WASHINGTON (Reuters) - A panel of banking economists has put the odds of a recession near 50 percent as the economy works through a housing slump this year.
The American Bankers Association's Economic Advisory Committee, a panel of nine banking economists, on Friday projected that the economy will slow to roughly 1.25 percent gross domestic product growth during the first half of this year, picking up to about 2.25 percent in the second half. But the risks of a recession are growing, the panel said in its outlook.
"Falling home prices, elevated energy prices, and strains in financial markets will continue to pose significant challenges to the economy," said Peter Hooper, chief economist at Deutsche Bank Securities in New York, who chairs the ABA panel.
The panel, which meets twice a year, met with Federal Reserve Chairman Ben Bernanke earlier this week to present its latest growth outlook for the year, Hooper said.

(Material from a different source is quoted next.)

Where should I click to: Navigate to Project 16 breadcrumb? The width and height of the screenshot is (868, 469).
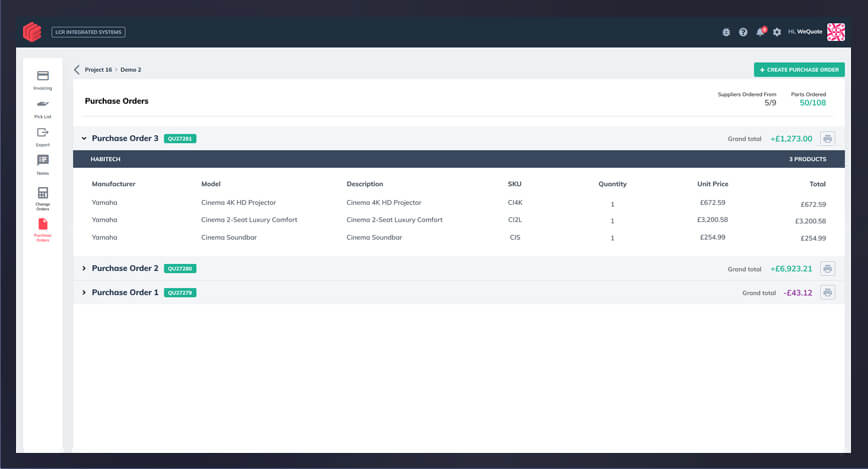[x=98, y=70]
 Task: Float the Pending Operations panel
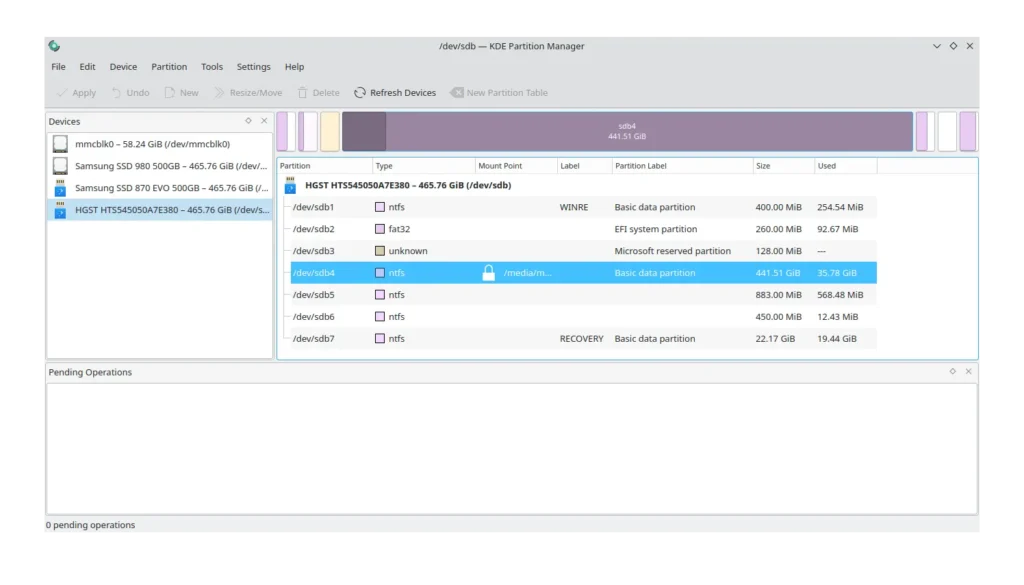(952, 372)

In its outlook, the ABA panel is expecting the Federal Reserve to cut its short-term interest rates by 50 basis points at its next meeting this month and by another 25 basis points in both March and April, lowering the federal funds target rate to 3.25 percent from 4.25 percent.
"Rate cuts are justified because of the continuing turmoil in the financial markets and a weakening economy," said Hooper, who added that an economic stimulus package from the president and Congress is badly needed.
He said that it would be something that must be in place by the end of this year to be effective in keeping the economy from going into recession.
The panel's forecast came out just ahead of President George W. Bush's announcement earlier on Friday calling for a stimulus package that would boost GDP by 1 percent. The president indicated that this plan must be put in place quickly.
Meanwhile, in the ABA outlook, economists noted that continued problems in the housing sector -- which are not likely to bottom out until the second half of this year -- along with funding challenges are causing banks to be much more cautious when it comes to lending.
Inflation is expected to remain on the higher end of the Federal Reserve's unofficial comfort range, but Hooper said boosting the economy is more of a concern for the Fed at this time, rather than curbing inflation.